When parents should apologize
Anytime your behaviour hurts your child, you should apologize. But, also anytime you model behaviour that you don’t want your child replicating, you should apologize.
If you don’t want your child interrupting you, but then you interrupt them , you should say sorry. Otherwise it looks like you expect them to follow rules that you don’t follow yourself (note that setting reasonable limits and boundaries is a completely different situation).
If your child is hurt by something that you don’t think is a big deal, you should still say sorry . Otherwise you are teaching them that what matters to them does not matter to you.
What kids learn when parents do apologize
A big lesson to be learned here is that nobody is perfect. Everyone has shortcomings , and when you apologize and acknowledge this, it sets children up to recognise their own.
There are two ways we learn about failure. One is by experiencing it ourselves. The other is to watch someone we care about experience it and see how they react.
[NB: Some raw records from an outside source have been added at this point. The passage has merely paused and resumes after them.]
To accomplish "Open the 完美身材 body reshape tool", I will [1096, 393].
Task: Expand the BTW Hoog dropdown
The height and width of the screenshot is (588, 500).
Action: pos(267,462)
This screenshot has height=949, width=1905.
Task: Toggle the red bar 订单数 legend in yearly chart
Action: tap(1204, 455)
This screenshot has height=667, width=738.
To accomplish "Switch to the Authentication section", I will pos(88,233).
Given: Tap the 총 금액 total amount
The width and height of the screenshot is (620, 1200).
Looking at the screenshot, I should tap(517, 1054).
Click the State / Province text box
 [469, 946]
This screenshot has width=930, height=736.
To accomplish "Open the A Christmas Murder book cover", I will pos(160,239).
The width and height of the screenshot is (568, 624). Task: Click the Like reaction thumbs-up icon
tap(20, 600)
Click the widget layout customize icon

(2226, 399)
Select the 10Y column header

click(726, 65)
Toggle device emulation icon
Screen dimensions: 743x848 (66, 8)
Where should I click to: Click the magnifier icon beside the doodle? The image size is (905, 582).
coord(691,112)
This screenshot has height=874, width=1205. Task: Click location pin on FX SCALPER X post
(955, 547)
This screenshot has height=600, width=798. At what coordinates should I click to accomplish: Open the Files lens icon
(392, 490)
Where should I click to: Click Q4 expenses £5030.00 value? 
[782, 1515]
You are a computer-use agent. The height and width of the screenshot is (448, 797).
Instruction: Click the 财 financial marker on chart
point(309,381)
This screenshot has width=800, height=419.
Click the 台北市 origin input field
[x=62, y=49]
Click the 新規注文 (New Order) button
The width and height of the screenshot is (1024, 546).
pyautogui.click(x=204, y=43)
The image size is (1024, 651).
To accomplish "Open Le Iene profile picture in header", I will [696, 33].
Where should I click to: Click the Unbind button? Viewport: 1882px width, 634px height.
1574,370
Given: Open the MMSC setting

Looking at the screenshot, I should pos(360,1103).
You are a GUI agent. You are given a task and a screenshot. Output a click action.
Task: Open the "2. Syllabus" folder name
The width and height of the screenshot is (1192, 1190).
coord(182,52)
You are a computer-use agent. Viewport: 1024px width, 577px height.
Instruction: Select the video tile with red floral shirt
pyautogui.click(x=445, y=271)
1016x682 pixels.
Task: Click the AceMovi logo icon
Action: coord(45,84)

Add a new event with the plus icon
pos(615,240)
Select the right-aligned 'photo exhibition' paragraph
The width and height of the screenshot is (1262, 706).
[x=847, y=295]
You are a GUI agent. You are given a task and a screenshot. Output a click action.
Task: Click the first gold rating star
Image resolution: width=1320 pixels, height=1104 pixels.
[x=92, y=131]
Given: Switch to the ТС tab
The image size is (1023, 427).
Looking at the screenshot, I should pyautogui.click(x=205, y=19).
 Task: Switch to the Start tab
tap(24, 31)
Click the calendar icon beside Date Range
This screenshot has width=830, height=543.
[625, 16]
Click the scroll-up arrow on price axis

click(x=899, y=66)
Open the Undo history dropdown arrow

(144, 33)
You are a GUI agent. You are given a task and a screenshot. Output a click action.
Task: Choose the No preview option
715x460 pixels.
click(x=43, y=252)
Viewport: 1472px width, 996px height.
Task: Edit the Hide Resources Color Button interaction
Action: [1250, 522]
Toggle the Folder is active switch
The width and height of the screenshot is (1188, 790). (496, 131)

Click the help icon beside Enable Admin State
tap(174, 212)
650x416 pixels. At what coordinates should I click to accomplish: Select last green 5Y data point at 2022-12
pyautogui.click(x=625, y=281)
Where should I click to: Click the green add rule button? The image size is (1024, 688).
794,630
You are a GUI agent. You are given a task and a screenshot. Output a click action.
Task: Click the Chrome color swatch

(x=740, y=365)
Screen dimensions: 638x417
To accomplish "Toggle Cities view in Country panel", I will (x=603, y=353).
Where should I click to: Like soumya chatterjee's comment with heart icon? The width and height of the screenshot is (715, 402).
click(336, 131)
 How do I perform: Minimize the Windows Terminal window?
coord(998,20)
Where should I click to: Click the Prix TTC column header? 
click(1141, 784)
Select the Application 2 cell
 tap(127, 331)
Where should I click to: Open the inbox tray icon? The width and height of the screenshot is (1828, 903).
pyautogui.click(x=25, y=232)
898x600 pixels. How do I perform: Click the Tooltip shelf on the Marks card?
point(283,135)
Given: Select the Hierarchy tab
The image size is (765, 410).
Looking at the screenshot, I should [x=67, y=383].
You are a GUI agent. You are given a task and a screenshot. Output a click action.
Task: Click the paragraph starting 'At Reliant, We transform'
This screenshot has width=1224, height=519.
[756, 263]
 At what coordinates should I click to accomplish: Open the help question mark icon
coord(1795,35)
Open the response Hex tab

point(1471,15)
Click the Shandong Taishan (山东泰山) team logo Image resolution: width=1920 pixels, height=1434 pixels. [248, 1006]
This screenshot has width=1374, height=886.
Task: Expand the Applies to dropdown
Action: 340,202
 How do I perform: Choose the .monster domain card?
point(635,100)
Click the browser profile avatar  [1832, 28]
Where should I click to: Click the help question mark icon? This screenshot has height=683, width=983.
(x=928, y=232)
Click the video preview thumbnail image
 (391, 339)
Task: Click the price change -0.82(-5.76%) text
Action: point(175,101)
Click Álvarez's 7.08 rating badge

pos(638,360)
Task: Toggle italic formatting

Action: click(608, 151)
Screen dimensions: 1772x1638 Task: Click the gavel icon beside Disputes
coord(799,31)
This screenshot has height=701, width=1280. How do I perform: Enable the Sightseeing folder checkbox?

When parents apologize to their kids, it teaches them that it’s good to take responsibility for your mistakes and move forward.
Relationships are important, so when we hurt someone we should make amends . Making amends helps the other person feel better about you. In fact, “children as young as age four also view apologetic transgressors as nicer and more remorseful than unapologetic transgressors.”
Apologizing to your child also makes you feel better about you and move on from your mistake. It’s always worth trying to make an uncomfortable situation better.
How parents should apologize
In the first part of your apology, you should touch on the effect your behaviour had on your child. Acknowledge that you can see they are upset or scared. You may do this by giving a short summary of what just happened, but be sure to place emphasis on how it affected your child.
Next take responsibility for your actions and actually say sorry. You could say “I shouldn’t have yelled at you, I’m sorry” for example.
Finally, make a plan for repairing what went wrong - whether that’s for picking up the school project items that you forgot, or finding ways to remind yourself not to yell. After all, one of the most important parts of learning from mistakes is trying not to repeat them.
In one study, children ranging from kindergarten age to 7th grade, were required to judge actors who committed transgressions and then apologized for their transgression by one of three apologies which had varying levels of elaborateness. The study found that children preferred “actors apologize in a more complete manner that not only admitted regret but also offered to help or compensate the victim.”
If you feel it’s more appropriate than coming up with a plan to repair what went wrong, you could instead ask “ what can I do to make it up to you? ” Then pause and listen carefully, giving your child the opportunity to process your apology and the attempt you have made at amends.
What is most important is that parents should always be sincere and respectful when apologizing. A half-hearted or sarcastic apology isn’t going to help anyone in this situation.
What are the big no-no’s when apologizing
It’s crucial that you never lay blame on your child when you are saying sorry. You also shouldn’t make excuses for your behaviour as this undermines your apology and will negate any of the benefits of saying sorry. If you make excuses, your child is left feeling as though the situation was their fault. You want your child to learn that poor behaviour can never be excused away.
Don’t make passive-aggressive comments like “ I’m sorry you feel that way ”. That isn’t a real apology and just tells your child you believe they are oversensitive.
At the end of the day, you should put your own fears aside about looking weak or relinquishing control and understand that giving a well-meaning apology to your kids is an act of love.